In ancient times, conversion candidates brought sacrifices or offerings to the Temple in Jerusalem. After the Temple was destroyed, this ceremony disappeared. Jewish law therefore does not require such an offering. However, some rabbis, especially among the Orthodox, mention it as an opportunity to engage in an act of donating money to the poor or another act of charity to make a symbolic offering. This step can voluntarily be added to the conversion process.


Again, particular conversion processes will vary. Frequently, after a Bet Din and the signing of an oath, a Hebrew name is chosen. This is then followed by a visit to a mikveh. At any rate, at some point, you will be asked to pick a Hebrew name. Some male converts choose the Hebrew name Avraham as their new Hebrew first name and some female candidates choose Sarah or Ruth. Since the use of Hebrew names includes mention of the parents’ Hebrew names, and the convert has no Jewish parents, it is common to add “ben Avraham Avinu,” or son of Abraham, our Father. Therefore if a male chooses the Hebrew name Avraham, that male’s full Hebrew name would be Avraham ben Avraham Avinu. For women, the addition is “bat Sarah Imenu,” daughter of Sarah, our Mother. The naming ceremony includes a blessing.

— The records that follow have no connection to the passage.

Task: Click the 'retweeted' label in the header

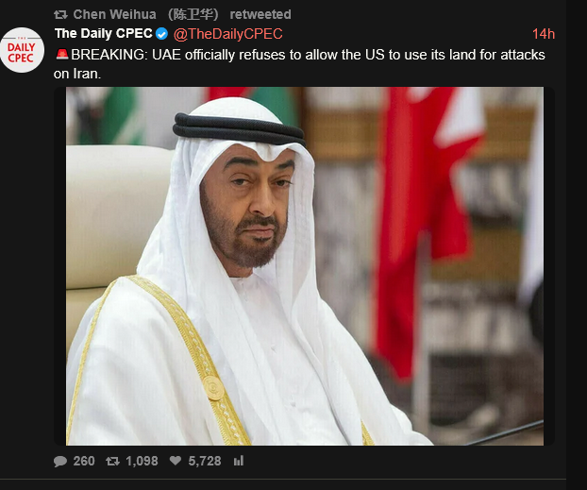Action: tap(260, 14)
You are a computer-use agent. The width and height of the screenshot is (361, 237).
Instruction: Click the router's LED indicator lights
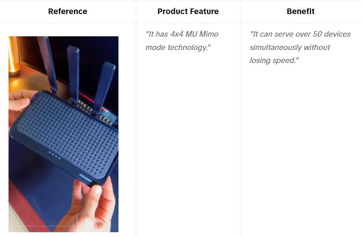[x=54, y=154]
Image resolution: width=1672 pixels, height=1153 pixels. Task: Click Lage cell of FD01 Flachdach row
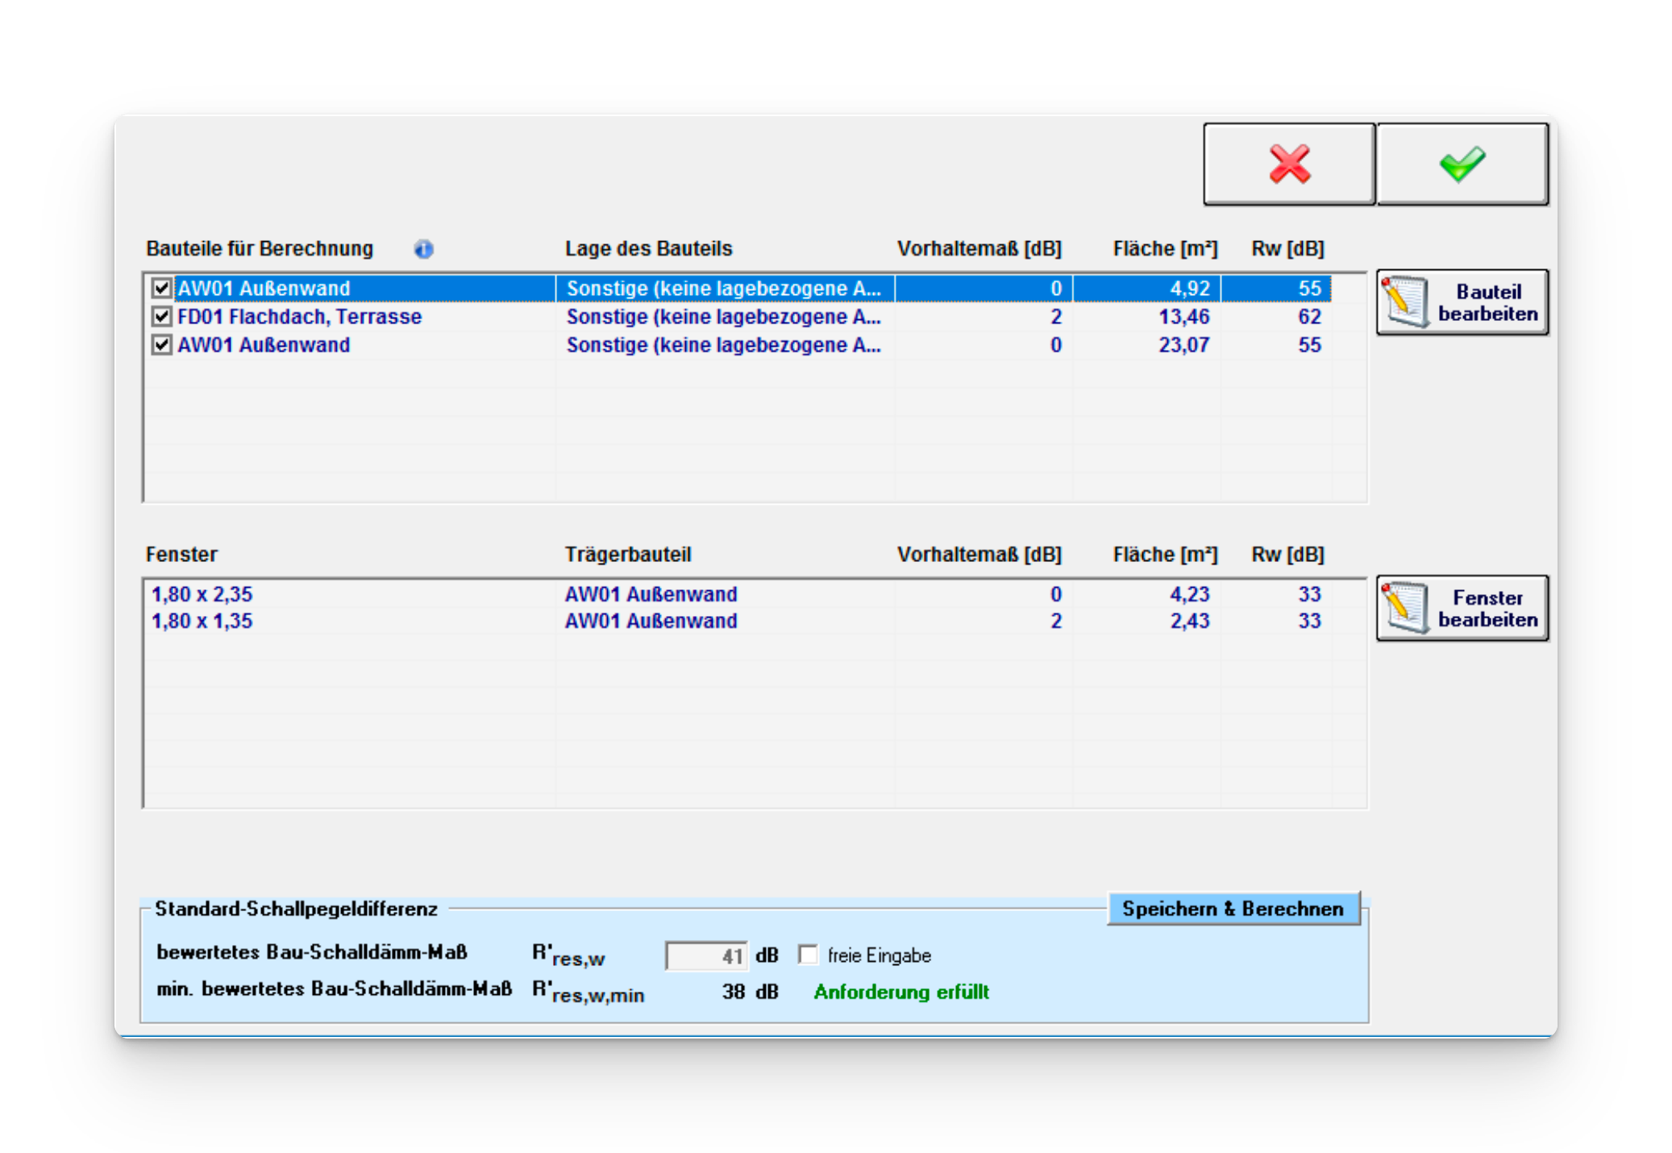(x=723, y=317)
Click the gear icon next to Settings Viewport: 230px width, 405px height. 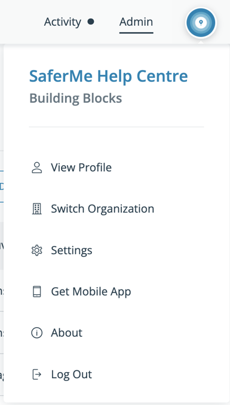pos(36,250)
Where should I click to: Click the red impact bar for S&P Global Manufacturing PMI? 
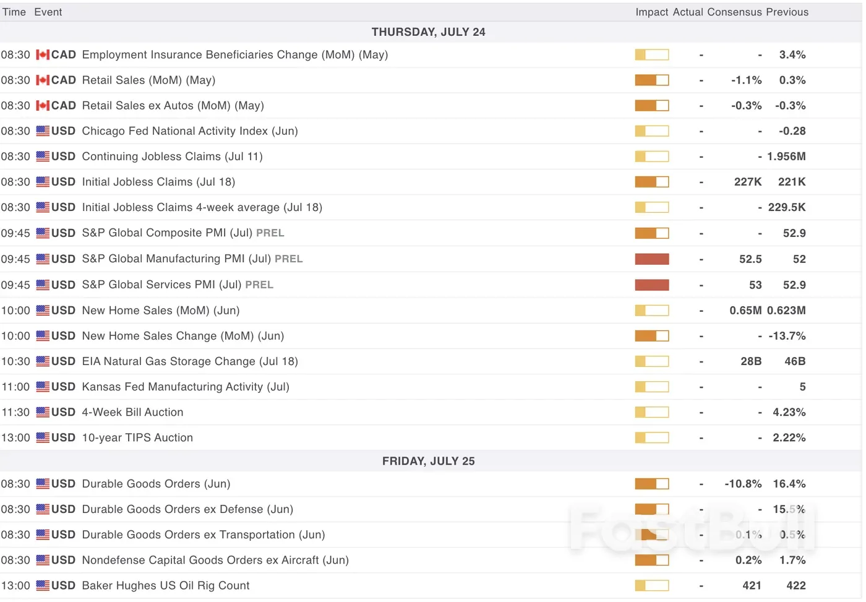click(x=651, y=259)
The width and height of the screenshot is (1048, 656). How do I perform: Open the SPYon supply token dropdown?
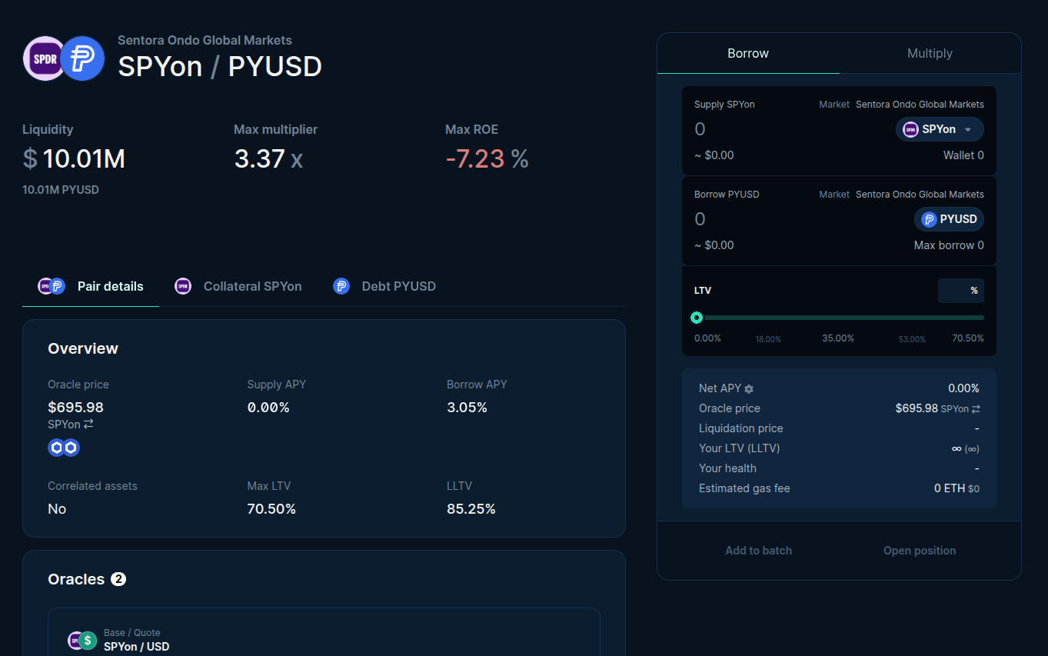click(x=940, y=129)
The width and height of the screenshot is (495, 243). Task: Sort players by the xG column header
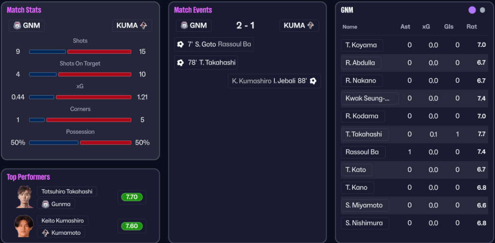[x=426, y=27]
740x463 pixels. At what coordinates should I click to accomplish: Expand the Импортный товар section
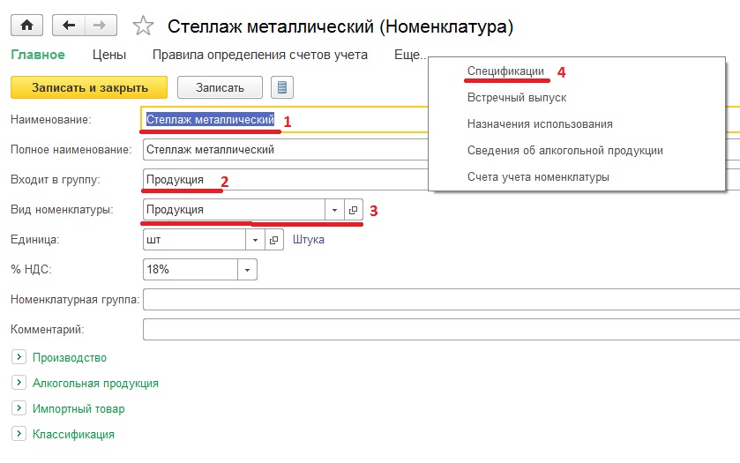(x=18, y=408)
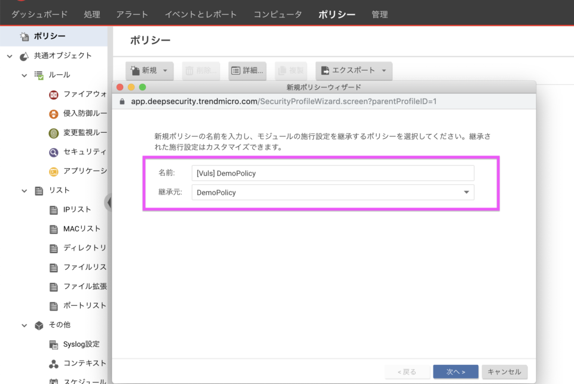Click the 次へ button in the wizard
The image size is (574, 384).
[455, 371]
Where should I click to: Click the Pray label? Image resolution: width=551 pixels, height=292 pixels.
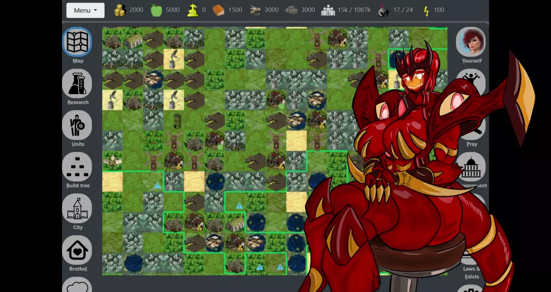(x=472, y=144)
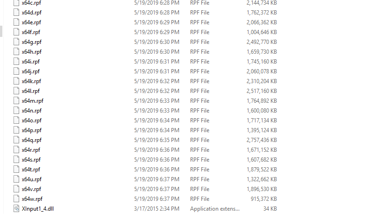
Task: Select the icon next to x64m.rpf
Action: [x=17, y=101]
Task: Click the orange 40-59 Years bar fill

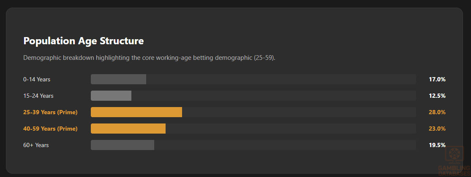Action: pos(128,129)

A public ceremony announcing the conversion is becoming more popular, especially among Reform Jews. This ceremony usually involves the convert standing in front of the congregation and giving a speech, most typically about the reasons for converting or the lessons learned through the conversion experience.


Minors can be converted. In families with a non-Jewish mother and a Jewish father, the child is considered Jewish by the Reform movement if the child is brought up engaging in public acts of identification with Judaism. Orthodox and Conservative Judaism, however, do not regard such a child as legally Jewish. Parents of such children can if they wish have their children converted in infancy because the process is quite simple. While some would consider this a surrender to pressure especially from the Orthodox and refuse to do it, others see it as a way to get recognition of the child’s Jewishness by additional segments of the Jewish people. Reform rabbis often simply have a naming ceremony. Orthodox and Conservative rabbis require the mikveh for a female minor and a circumcision and mikveh for a male minor.